Published August 16, 2013
Dear Retirement Adviser,
We are parents of a bright 14-year-old. We're older than most parents with high school students. I am 62 years old and my wife is 54. Our annual household income totals $103,000. Some of this comes from my Social Security check. I work part time and my wife works full time.
In 2005, we paid $366,000 for our home and used most of our life savings for the down payment of $316,000. Our home's appraised value today is $293,000. Except for our small mortgage, we have no debt. Our cash savings is invested in certificates of deposit totaling $132,000, which we hope to put toward our son's college tuition in four years. We have no other assets or retirement savings. I am very risk-averse. Should we make our top financial planning priority retirement or college financing?
Actually, I'd say you're a pretty big risk-taker.
You're willing to deplete your life savings to pay for your child's college education and hope for the best when it comes to your retirement.

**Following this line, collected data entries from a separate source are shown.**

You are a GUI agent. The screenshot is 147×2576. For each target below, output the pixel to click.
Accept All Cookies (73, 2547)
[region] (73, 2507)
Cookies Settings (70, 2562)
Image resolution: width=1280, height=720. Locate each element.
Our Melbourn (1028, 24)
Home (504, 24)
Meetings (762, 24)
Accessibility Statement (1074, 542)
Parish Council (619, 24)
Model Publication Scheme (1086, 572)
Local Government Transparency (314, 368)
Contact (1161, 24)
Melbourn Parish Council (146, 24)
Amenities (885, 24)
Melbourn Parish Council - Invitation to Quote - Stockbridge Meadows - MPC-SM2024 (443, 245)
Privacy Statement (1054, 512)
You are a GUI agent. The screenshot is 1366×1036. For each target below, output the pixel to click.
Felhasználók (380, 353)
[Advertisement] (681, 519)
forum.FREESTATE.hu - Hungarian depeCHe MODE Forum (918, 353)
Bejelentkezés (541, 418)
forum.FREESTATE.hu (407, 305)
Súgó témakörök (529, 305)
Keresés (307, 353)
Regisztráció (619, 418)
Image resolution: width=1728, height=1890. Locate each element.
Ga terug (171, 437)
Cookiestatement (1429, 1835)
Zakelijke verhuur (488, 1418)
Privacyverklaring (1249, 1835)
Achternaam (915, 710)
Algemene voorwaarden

I'd ask that you re-examine why you filed for Social Security at age 62. You took a big financial haircut by filing for benefits so early. If your Social Security check is just a small part of the family's annual income, then why file early?
Since you're 62 and assuming you are within 12 months of receiving your first benefit check, then you have the ability to repay the benefits received so far. You could then withdraw your application for benefits and apply at a later date. Talk to your local Social Security office about the options.
I don't think you can count on your children to provide you with a comfortable retirement. You have to do that for yourself. By going to college, your son is making an investment with the idea that it pays over time through better job opportunities and a higher salary. Using student loans to fund at least part of these costs gives him some skin in the game, and it may motivate him to do better in college.
You need to strike a better balance between funding your son's college costs and funding your retirement. Depleting your savings to pay for college gets him through school debt-free but limits your options in retirement.
A home equity conversion mortgage or reverse mortgage can give you a financial backstop in retirement. You can do that when your wife turns 62.